:: Problem statement ::
Please revise the stretch from the line containing "millions, except per" through the line containing "Open CPU_SOC Voltage" by replacing "Instruction" with "Step". Give back only those lines, unchanged otherwise.

--- START OF Entries ---

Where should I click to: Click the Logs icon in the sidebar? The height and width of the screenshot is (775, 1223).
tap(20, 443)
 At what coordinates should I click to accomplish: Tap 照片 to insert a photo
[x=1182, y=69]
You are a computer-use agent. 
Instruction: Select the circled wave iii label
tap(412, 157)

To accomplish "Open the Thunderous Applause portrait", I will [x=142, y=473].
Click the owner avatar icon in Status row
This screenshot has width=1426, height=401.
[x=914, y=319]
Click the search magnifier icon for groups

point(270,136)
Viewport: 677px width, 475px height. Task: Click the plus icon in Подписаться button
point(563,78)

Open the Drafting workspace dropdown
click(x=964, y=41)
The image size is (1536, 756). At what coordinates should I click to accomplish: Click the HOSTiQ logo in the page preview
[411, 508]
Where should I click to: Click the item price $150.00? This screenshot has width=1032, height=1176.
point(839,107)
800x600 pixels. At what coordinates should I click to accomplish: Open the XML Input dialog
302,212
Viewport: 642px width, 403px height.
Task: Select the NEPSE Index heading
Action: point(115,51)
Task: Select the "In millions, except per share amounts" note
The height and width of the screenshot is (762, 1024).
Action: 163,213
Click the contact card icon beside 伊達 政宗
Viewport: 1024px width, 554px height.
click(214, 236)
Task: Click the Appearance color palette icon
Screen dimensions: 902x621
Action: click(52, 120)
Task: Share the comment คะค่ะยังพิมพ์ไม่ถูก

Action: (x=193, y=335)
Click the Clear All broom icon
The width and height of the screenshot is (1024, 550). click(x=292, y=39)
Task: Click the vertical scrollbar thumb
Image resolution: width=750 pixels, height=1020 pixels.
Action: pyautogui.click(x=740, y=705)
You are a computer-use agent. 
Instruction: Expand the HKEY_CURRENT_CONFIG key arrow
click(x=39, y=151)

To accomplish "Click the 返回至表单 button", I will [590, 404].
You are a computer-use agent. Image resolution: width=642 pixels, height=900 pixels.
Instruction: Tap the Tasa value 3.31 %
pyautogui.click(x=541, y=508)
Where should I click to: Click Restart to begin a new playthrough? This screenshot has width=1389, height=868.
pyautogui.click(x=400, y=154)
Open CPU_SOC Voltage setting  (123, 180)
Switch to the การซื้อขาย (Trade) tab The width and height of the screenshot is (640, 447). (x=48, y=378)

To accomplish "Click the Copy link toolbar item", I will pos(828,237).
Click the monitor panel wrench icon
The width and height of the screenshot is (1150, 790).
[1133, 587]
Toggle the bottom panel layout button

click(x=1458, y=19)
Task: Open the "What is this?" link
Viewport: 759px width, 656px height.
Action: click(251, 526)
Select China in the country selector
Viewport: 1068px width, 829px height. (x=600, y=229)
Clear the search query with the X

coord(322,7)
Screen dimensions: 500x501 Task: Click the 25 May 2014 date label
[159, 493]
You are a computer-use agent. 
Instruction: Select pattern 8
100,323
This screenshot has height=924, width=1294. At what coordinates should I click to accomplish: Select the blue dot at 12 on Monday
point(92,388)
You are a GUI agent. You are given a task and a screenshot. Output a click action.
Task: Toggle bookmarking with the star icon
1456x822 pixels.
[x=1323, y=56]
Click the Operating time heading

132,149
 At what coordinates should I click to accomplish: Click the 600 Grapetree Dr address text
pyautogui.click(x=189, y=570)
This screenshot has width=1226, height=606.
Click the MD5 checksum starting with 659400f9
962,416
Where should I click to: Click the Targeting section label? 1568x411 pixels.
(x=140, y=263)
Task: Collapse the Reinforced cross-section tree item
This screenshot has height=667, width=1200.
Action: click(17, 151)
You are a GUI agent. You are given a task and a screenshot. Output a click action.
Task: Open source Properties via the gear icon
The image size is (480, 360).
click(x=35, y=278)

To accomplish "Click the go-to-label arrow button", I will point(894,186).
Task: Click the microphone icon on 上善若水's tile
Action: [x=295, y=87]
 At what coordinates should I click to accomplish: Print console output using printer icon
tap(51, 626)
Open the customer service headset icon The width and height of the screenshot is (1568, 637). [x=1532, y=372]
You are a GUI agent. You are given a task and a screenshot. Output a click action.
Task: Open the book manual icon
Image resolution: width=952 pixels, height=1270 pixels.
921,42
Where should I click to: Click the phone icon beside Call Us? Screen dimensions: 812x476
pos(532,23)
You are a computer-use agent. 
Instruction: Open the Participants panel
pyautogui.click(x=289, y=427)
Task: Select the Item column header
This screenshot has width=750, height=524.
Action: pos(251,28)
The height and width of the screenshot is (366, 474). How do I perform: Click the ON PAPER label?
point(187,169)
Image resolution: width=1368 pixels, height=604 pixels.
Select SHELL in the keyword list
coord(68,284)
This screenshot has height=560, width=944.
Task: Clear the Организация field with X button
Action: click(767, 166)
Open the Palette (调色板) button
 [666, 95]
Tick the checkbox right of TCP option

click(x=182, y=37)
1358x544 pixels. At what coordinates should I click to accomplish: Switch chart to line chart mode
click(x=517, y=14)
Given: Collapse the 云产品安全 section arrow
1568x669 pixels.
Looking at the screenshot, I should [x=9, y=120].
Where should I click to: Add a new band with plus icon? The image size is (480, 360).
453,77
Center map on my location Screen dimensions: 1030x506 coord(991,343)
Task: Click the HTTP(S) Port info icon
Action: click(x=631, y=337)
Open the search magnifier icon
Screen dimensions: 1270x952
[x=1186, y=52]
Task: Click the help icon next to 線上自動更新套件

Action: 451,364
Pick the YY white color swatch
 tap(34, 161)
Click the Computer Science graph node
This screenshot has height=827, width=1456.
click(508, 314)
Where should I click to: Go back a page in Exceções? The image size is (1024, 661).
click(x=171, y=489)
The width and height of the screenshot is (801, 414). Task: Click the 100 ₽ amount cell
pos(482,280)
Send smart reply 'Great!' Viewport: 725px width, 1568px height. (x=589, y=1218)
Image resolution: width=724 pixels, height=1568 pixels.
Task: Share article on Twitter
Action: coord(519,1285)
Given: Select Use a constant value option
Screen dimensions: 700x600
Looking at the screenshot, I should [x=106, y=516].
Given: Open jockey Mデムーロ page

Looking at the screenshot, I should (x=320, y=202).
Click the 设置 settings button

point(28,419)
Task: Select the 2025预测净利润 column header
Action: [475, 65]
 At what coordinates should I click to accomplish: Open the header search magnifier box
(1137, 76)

--- END OF Entries ---

:: The reply ::
Task: Select the "In millions, except per share amounts" note
The height and width of the screenshot is (762, 1024).
Action: 163,213
Click the contact card icon beside 伊達 政宗
Viewport: 1024px width, 554px height.
click(214, 236)
Task: Click the Appearance color palette icon
Screen dimensions: 902x621
Action: click(52, 120)
Task: Share the comment คะค่ะยังพิมพ์ไม่ถูก

Action: (x=193, y=335)
Click the Clear All broom icon
The width and height of the screenshot is (1024, 550). click(x=292, y=39)
Task: Click the vertical scrollbar thumb
Image resolution: width=750 pixels, height=1020 pixels.
Action: pyautogui.click(x=740, y=705)
You are a computer-use agent. 
Step: Expand the HKEY_CURRENT_CONFIG key arrow
click(x=39, y=151)

To accomplish "Click the 返回至表单 button", I will [590, 404].
You are a computer-use agent. Image resolution: width=642 pixels, height=900 pixels.
Step: Tap the Tasa value 3.31 %
pyautogui.click(x=541, y=508)
Where should I click to: Click Restart to begin a new playthrough? This screenshot has width=1389, height=868.
pyautogui.click(x=400, y=154)
Open CPU_SOC Voltage setting  (123, 180)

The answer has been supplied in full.